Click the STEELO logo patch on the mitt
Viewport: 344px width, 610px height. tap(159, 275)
══════════
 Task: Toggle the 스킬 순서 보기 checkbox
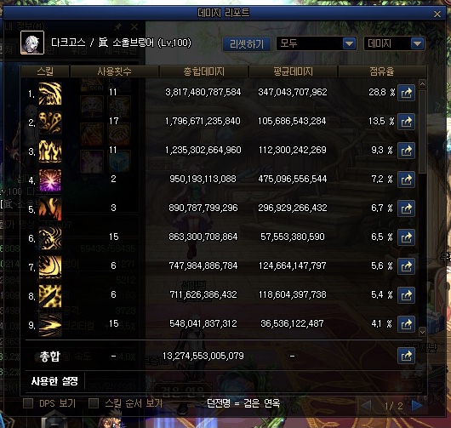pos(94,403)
══════════
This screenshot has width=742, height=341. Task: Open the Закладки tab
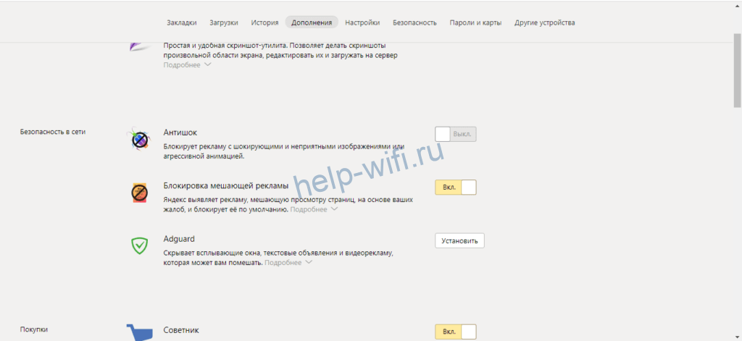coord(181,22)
══════════
◆ Work to complete:
Can you write out again the entry lines, starting with the line containing "This screenshot has" and going on through the line containing "coord(181,22)", leaving the pictures out?

◆ Output of the exercise:
This screenshot has width=742, height=341. Task: Open the Закладки tab
coord(181,22)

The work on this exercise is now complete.